───── Material for the task ─────

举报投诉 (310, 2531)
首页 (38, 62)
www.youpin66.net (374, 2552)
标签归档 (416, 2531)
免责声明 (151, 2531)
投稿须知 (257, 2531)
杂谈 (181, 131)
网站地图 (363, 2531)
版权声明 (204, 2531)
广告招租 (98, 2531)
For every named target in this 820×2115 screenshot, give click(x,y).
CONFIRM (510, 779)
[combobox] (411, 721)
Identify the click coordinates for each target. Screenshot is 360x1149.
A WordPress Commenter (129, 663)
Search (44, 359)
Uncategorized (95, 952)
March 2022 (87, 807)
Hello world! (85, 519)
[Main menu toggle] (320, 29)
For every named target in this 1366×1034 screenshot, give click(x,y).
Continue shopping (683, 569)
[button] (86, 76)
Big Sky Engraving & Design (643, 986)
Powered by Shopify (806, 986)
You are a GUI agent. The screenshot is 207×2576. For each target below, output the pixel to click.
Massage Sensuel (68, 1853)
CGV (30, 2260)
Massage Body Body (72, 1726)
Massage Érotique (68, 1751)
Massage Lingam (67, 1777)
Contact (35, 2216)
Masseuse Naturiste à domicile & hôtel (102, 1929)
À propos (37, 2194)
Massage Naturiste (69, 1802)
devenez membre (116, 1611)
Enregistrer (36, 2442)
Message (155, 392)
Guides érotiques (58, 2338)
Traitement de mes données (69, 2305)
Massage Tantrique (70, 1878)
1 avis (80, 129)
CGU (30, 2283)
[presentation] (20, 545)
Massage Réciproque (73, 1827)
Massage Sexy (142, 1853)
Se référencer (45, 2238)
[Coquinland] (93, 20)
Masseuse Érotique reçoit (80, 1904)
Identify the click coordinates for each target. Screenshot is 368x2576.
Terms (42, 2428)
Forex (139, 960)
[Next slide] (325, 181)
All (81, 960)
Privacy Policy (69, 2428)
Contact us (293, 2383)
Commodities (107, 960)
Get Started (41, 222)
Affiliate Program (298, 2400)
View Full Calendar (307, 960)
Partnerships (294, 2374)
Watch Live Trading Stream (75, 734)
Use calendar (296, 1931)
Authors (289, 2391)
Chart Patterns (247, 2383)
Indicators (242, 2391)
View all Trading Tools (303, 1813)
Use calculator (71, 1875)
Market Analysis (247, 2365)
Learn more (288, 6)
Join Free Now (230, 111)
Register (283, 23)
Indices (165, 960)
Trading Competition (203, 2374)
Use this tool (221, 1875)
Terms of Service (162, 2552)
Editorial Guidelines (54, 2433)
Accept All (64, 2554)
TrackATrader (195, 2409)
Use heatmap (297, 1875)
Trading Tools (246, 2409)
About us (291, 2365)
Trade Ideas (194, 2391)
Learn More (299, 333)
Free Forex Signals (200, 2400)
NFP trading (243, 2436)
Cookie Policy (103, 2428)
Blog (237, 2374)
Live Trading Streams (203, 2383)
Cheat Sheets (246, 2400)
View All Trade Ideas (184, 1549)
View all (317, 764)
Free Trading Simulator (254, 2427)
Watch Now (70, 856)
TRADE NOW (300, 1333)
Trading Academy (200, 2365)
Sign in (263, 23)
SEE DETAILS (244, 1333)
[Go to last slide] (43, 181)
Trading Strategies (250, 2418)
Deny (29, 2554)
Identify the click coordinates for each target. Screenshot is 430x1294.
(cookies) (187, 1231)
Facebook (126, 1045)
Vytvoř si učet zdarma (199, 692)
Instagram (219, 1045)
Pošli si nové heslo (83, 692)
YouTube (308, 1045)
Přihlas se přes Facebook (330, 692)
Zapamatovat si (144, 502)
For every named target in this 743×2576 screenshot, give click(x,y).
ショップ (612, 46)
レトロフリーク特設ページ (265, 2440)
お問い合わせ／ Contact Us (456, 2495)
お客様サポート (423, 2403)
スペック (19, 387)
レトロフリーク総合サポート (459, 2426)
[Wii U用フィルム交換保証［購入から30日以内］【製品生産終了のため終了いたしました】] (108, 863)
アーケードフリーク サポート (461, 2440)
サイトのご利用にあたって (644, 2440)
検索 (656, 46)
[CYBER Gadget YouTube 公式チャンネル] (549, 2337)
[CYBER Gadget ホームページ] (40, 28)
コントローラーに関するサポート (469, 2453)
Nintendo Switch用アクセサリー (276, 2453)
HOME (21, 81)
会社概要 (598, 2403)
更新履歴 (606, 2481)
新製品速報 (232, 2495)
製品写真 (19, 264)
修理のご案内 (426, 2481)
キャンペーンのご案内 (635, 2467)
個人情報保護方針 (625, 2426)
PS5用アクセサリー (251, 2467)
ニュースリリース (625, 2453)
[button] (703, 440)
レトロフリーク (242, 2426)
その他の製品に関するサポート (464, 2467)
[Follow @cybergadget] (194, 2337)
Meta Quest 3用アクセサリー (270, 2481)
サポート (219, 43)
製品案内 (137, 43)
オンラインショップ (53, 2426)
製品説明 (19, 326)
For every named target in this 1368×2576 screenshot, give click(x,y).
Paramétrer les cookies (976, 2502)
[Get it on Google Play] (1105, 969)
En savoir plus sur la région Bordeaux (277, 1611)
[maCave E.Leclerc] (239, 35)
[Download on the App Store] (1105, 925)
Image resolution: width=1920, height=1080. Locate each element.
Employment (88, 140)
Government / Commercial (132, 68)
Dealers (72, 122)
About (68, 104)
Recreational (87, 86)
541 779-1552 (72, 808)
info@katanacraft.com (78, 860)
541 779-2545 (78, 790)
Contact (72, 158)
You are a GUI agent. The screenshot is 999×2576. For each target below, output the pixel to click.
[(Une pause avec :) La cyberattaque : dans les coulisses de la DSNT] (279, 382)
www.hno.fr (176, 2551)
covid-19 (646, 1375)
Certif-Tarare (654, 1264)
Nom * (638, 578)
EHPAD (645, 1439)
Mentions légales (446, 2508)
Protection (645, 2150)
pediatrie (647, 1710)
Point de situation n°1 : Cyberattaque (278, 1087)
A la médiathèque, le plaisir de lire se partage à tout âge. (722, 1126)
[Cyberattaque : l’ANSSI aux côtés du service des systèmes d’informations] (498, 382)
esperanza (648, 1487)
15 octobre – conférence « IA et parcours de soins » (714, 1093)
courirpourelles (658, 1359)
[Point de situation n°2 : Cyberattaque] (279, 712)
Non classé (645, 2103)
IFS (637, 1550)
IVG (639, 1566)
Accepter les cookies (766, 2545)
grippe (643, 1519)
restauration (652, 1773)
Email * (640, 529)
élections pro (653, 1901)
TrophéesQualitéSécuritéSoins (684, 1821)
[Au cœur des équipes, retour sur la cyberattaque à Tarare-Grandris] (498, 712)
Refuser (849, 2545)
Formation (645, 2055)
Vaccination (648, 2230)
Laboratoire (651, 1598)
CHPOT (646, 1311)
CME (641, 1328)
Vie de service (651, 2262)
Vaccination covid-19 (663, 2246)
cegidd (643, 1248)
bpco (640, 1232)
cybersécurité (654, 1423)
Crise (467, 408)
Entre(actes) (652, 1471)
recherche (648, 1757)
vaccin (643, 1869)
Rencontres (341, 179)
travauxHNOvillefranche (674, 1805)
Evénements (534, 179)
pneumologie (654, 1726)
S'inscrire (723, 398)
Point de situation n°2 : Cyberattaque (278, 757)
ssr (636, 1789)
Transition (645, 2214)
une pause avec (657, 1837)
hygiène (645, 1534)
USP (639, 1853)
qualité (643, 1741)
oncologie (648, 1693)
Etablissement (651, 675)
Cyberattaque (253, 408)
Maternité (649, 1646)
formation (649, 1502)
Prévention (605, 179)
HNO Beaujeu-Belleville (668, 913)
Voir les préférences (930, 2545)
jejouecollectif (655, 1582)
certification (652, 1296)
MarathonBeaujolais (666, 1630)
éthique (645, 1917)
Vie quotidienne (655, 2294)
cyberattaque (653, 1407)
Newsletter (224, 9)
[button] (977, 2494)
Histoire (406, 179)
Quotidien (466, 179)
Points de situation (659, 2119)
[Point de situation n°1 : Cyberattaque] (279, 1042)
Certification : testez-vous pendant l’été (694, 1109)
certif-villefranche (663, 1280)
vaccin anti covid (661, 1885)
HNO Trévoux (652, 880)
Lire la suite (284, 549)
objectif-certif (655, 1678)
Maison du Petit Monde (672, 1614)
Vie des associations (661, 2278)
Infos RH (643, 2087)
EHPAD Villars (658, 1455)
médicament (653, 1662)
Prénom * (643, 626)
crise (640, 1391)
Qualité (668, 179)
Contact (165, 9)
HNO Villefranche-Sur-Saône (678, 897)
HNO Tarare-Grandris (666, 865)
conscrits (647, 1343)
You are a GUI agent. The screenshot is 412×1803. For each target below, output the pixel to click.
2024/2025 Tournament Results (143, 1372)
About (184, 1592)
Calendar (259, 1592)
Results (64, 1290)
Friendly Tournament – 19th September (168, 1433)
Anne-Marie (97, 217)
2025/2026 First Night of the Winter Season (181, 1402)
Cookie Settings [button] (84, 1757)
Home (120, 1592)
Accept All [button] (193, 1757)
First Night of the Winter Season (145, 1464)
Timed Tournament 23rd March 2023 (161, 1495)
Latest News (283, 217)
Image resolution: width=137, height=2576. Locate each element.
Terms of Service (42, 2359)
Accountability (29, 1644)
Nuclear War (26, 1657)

─────

§ Your instructions
The required output is every line above from the one with "For every named target in this 1366×1034" down to the one with "CGU (30, 2283)", restated word for word, ends included.

§ Solution to this task
For every named target in this 1366×1034 screenshot, give click(x,y).
Continue shopping (683, 569)
[button] (86, 76)
Big Sky Engraving & Design (643, 986)
Powered by Shopify (806, 986)
You are a GUI agent. The screenshot is 207×2576. For each target below, output the pixel to click.
Massage Sensuel (68, 1853)
CGV (30, 2260)
Massage Body Body (72, 1726)
Massage Érotique (68, 1751)
Massage Lingam (67, 1777)
Contact (35, 2216)
Masseuse Naturiste à domicile & hôtel (102, 1929)
À propos (37, 2194)
Massage Naturiste (69, 1802)
devenez membre (116, 1611)
Enregistrer (36, 2442)
Message (155, 392)
Guides érotiques (58, 2338)
Traitement de mes données (69, 2305)
Massage Tantrique (70, 1878)
1 avis (80, 129)
CGU (30, 2283)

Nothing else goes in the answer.